This tutorial demonstrates how begin to generalize the pattern introduced in the introductory example to work with other data sources, in particular, with NASA EarthData.

NASA recently announced completion of the transfer of some 59 petabytes of data to the Amazon cloud – a core component of NASA’s Transformation to Open Science (TOPS) mission. Researchers are frequently told that to take advantage of such “cloud data” they will need to pay (or find a grant or other program to pay) for cloud computing resources. This approach is sometimes describes as “send the compute to the data”. While this narrative is no doubt beneficial to Amazon Inc, it exacerbates inequity and is often misleading. The purpose of having data in a cloud storage platform is not just to make it faster to access that data on rented cloud computing platforms. The high bandwith and high disk speeds provided by these systems can be just as powerful when you provide your own compute. Consistent with NASA’s vision, this means that high-performance access is free

NASA Earth science data have been freely openly and available to all users since EOSDIS became operational in 1994. Under NASA’s full and open data policy, all NASA mission data (along with the algorithms, metadata, and documentation associated with these data) must be freely available to the public.
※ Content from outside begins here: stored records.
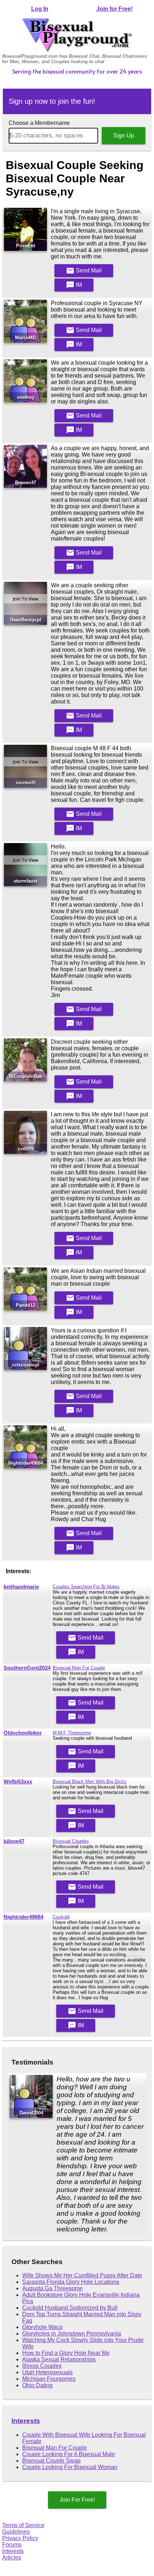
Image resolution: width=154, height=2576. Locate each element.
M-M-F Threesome (72, 1732)
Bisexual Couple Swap (51, 2461)
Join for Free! (114, 9)
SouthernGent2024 (27, 1668)
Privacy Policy (20, 2538)
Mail (84, 270)
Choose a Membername (39, 123)
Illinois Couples (42, 2366)
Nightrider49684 (23, 1917)
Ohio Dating (37, 2385)
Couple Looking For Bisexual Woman (69, 2467)
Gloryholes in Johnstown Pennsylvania (71, 2333)
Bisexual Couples (71, 1841)
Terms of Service (23, 2525)
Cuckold (61, 1917)
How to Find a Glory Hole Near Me (66, 2353)
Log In (39, 9)
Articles (11, 2557)
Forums (11, 2545)
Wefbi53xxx (18, 1782)
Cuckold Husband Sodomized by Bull (69, 2308)
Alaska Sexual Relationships (59, 2359)
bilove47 (14, 1841)
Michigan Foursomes (49, 2379)
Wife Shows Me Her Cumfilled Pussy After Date (82, 2275)
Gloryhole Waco (42, 2327)
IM (74, 285)
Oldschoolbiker (23, 1733)
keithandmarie (21, 1587)
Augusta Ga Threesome (52, 2288)
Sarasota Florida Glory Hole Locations (70, 2282)
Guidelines (16, 2532)
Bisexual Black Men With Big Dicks (89, 1781)
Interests (25, 2421)
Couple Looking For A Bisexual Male (68, 2454)
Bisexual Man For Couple (79, 1667)
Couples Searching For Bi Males (86, 1586)
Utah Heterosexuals (47, 2372)
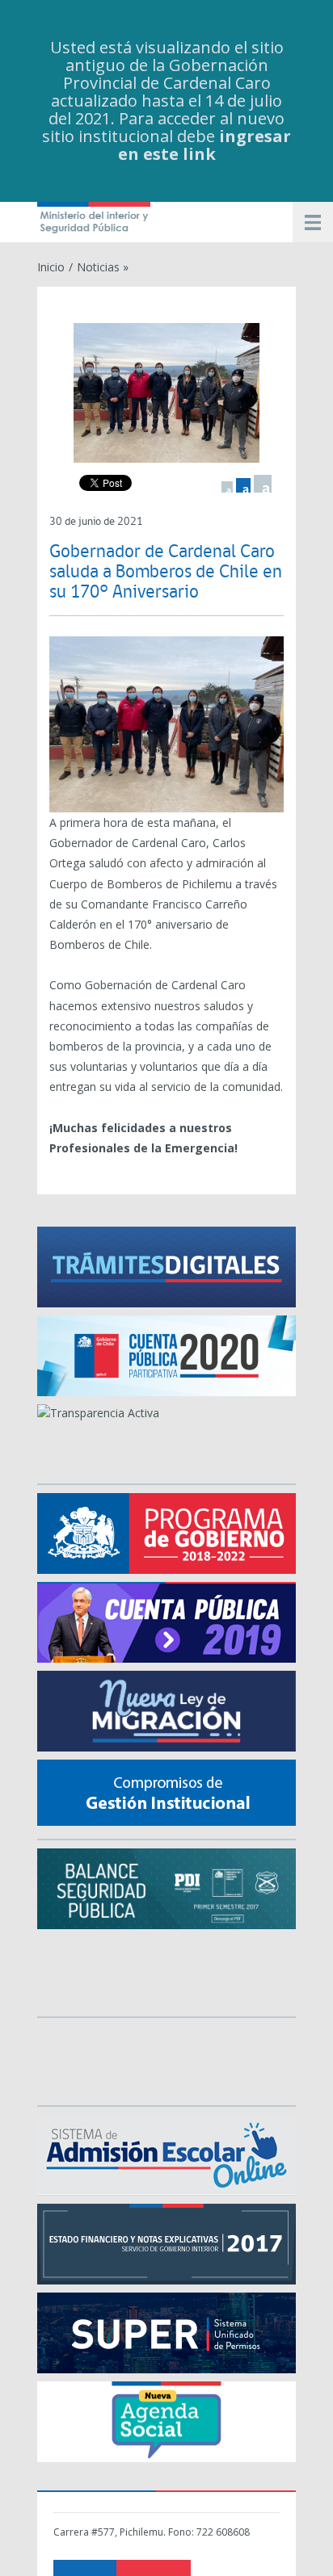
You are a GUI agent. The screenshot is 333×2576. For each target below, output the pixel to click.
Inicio (51, 267)
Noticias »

This means that anyone, anywhere in the world, can access the more than 59 PB of NASA Earth science data without restriction

All we need is software that can treat the cloud storage as if it were local storage: a virtual filesystem. The ability to do this – the HTTP range request standard – has been around for over two decades and is widely implemented in open source software. Unfortunately, many users and workflows are stuck in an old model that assumes individual files must always be downloaded first.

To make this work with NASA EarthData however, we have one additional challenge involving the problem of authentication. NASA offers several different mechanisms, including (1) netrc authentication, (2) token-based authentication, and (3) S3 credentials, but only the first of these works equally well from locations both inside and outside of AWS-based compute, so there really is very little reason to learn the other two.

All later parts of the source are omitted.